11 of 785 comments (clear)

  1. Global Warming & The One World Government by Anonymous Coward · · Score: 5, Interesting

    It is probably a good time to post this:

    Bush covers up climate research (again)

  2. The global conveyer by MrLint · · Score: 5, Interesting

    I wonder what, if any, effect the draining of the fresh water lake into the sea will have on "the global conveyer. There was some speculation that the melting ice caps will release so much fresh water into the system the salinity and temperature difference that dries this engine will break down, and the CO2 that it deposits in the deep water will also stop. Is anyone an oceanologist?

    1. Re:The global conveyer by bm_luethke · · Score: 3, Interesting

      Hmm, what? I agree there (was the above post meant to disagree with me?) - that just wasn't the answer to the question asked (what would happen to the oceans).

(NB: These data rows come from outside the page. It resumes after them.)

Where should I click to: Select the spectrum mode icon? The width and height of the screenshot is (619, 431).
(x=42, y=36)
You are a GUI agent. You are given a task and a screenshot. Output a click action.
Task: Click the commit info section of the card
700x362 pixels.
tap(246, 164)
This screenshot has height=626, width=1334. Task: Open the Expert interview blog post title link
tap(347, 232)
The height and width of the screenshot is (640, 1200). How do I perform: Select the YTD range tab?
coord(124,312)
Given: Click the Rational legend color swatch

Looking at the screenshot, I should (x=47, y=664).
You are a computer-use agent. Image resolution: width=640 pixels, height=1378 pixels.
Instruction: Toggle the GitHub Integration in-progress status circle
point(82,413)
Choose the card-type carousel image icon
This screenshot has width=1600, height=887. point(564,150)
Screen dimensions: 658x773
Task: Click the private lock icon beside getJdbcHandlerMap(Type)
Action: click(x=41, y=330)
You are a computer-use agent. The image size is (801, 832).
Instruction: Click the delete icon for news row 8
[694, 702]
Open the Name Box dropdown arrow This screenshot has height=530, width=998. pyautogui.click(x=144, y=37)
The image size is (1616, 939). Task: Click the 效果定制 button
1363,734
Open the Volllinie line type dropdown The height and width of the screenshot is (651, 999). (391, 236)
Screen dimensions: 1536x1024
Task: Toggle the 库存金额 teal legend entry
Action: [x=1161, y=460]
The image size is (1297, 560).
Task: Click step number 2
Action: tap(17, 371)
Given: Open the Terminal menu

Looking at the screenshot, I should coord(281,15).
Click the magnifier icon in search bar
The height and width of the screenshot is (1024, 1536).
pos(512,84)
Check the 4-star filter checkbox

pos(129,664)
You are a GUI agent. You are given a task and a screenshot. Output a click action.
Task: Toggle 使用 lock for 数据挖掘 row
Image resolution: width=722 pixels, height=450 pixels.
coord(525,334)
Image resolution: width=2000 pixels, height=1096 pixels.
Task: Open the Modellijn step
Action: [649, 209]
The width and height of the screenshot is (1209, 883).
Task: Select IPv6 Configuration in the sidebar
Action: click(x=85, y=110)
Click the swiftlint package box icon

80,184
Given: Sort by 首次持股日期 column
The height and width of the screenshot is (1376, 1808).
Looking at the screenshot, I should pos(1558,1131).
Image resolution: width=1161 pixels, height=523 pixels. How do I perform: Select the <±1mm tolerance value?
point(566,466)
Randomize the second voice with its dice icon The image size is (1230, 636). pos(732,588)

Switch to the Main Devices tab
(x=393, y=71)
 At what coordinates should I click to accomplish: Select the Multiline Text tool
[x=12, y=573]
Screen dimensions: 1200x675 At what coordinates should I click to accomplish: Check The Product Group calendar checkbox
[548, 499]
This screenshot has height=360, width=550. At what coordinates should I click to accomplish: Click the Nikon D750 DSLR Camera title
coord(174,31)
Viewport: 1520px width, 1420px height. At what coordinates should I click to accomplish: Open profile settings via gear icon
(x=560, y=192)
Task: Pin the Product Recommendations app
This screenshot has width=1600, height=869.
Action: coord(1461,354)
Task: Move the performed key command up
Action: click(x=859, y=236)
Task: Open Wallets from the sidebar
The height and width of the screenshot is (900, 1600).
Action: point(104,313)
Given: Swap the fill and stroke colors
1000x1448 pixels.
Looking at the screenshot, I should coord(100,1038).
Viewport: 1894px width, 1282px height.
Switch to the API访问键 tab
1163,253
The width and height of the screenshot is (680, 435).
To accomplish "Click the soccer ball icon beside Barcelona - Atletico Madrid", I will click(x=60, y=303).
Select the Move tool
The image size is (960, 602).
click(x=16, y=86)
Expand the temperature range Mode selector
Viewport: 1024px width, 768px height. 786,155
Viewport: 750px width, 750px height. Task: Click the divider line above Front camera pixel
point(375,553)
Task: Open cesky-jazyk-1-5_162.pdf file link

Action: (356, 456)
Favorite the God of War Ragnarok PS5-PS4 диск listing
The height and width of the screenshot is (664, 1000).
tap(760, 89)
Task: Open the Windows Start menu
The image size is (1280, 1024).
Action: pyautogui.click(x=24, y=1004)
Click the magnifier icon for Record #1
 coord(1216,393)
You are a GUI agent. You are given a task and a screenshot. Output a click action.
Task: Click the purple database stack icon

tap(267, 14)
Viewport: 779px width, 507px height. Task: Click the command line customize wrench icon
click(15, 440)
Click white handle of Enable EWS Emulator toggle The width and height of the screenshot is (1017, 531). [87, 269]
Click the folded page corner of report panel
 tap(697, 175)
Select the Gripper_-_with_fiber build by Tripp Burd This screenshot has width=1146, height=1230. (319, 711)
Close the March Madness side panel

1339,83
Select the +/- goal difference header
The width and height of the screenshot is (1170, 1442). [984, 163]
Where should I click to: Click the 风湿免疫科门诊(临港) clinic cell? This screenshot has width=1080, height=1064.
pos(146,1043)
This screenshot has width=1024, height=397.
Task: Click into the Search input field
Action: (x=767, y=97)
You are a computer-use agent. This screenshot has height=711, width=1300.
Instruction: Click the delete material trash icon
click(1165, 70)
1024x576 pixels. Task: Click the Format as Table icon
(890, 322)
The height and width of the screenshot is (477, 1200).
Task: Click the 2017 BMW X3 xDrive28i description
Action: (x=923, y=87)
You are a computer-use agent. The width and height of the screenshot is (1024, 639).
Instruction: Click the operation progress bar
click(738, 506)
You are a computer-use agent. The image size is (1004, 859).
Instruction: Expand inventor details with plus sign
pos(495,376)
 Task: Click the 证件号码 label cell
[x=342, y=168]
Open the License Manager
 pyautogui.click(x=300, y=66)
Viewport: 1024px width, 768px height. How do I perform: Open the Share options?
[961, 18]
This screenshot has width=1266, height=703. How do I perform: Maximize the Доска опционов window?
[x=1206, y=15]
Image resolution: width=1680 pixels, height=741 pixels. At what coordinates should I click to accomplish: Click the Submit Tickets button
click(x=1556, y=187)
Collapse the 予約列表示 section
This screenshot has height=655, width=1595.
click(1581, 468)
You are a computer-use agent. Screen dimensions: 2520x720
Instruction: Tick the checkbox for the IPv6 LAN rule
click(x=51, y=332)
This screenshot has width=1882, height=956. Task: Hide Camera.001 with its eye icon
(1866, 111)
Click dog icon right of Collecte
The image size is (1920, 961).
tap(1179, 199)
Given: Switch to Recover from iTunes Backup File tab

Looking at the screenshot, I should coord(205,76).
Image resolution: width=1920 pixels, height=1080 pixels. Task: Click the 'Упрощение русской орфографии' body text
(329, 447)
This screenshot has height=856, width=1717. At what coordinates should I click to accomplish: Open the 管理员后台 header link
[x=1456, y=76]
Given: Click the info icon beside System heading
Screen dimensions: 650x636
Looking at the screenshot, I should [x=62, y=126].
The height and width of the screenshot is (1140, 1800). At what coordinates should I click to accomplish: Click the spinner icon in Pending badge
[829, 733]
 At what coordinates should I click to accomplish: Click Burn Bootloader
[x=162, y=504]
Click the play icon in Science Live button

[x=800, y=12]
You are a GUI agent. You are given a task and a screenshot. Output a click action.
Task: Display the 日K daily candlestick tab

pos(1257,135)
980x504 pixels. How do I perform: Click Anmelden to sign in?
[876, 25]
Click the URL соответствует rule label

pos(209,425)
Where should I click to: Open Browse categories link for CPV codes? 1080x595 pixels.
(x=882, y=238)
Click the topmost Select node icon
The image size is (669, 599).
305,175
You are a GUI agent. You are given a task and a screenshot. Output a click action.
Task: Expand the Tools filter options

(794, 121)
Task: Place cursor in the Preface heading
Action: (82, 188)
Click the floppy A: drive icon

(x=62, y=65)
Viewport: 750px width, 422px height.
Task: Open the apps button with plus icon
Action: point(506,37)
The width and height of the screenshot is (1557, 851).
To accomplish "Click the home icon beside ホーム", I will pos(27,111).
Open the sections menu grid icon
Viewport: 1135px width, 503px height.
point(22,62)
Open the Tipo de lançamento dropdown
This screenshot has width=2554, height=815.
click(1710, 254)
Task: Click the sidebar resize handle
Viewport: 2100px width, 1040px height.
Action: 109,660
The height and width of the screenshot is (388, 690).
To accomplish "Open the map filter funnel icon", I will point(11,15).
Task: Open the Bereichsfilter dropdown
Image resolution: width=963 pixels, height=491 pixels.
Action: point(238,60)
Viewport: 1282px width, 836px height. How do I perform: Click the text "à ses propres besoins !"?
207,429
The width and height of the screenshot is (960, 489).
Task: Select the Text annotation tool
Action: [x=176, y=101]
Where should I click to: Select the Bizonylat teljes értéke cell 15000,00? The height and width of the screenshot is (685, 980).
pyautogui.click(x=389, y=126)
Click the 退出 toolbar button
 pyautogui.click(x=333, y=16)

      I basically said the same thing you said to someone else below. Nothing now is extreme - people worry about how a non-extreme setting is going to affect everything (usually with dire consequences). Usually those same people have no real idea how rapid or extreme differences have been in the past. Obviously something happened back then to cause both the cooling and subsequent heating. Obviously it wasn't us. It can be shown to have happened VERY rapidly. And, as you say, who knows why?

      I ended my college career in CS (the geology depart had two professors leave, two die, and one half retire over a single summer pretty much killing the dept). Since then I worked for several years at a national lab in the cluster computing dept, many of the weather people ran thier codes on our clusters. It was amazing having them call and complain that the cluster is slow only to find out that they spawned all thier processes on the head node instead of across the 64 nodes (what - you mean I need to add machines to the virtual machine?). I always wondered how accurate thier models were after seeing that simple of a thing screwed up - even assuming that they actually understood the geological processes.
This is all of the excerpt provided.